P.S: The words in blue are my opinion. 



Sources :



Selasa, 27 Juli 2010

Depression


I know many of us use the word " Depression"  lightly. We use it when we are sick sometimes, if we are a bit sad or feel upset or mad . If we are faced with a sad or tough situation and we couldn't apprehend it then we say we are depressed. 

We use the same Arabic word مكتئب , اكتئاب also very lightly. 

I know i do but i am trying to avoid such big words, cuz i believe of the power of words. And we shouldn't be disrespectful with illness that other may suffer severely with. 


But what is depression ? 

According to depressionalliance.org ,The word 'depression' is used to describe everyday feelings of low mood which can affect us all from time to time. Feeling sad or fed up is a normal reaction to experiences that are upsetting, stressful or difficult; those feelings will usually pass.

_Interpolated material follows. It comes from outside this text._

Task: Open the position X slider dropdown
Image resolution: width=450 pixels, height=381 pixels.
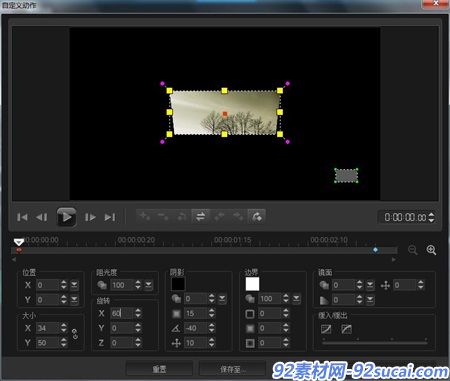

If you are affected by depression, you are not 'just' sad or upset. You have an illness which means that intense feeling of persistent sadness, helplessness and hopelessness are accompanied by physical effects such as sleeplessness, a loss of energy, or physical aches and pains.
Sometimes people may not realise how depressed they are, especially if they have been feeling the same for a long time, if they have been trying to cope with their depression by keeping themselves busy, or if their depressive symptoms are more physical than emotional.
Here is a list of the most common symptoms of depression. As a general rule, if you have experienced four or more of these symptoms, for most of the day nearly every day, for over two weeks, then you should seek help.
  • Tiredness and loss of energy
  • Persistent sadness
  • Loss of self-confidence and self-esteem
  • Difficulty concentrating
  • Not being able to enjoy things that are usually pleasurable or interesting
  • Undue feelings of guilt or worthlessness
  • Feelings of helplessness and hopelessness
  • Sleeping problems - difficulties in getting off to sleep or waking up much earlier than usual
  • Avoiding other people, sometimes even your close friends
  • Finding it hard to function at work/college/school
  • Loss of appetite
  • Loss of sex drive and/ or sexual problems
  • Physical aches and pains
  • Thinking about suicide and death
  • Self-harm
i did feel some of these symptoms but mostly for a few days and not the whole day. But i guess i need to be more careful cuz this is not a children's game. 
The sad thing is that i guess i know some people who might suffer from depression without knowing. But what shall i do?  advice them to seek help , where ? and how ? 
Mental problems or diseases are a big thing here and people who see a shrink are always label to be "crazy" that's if they go in the first place. 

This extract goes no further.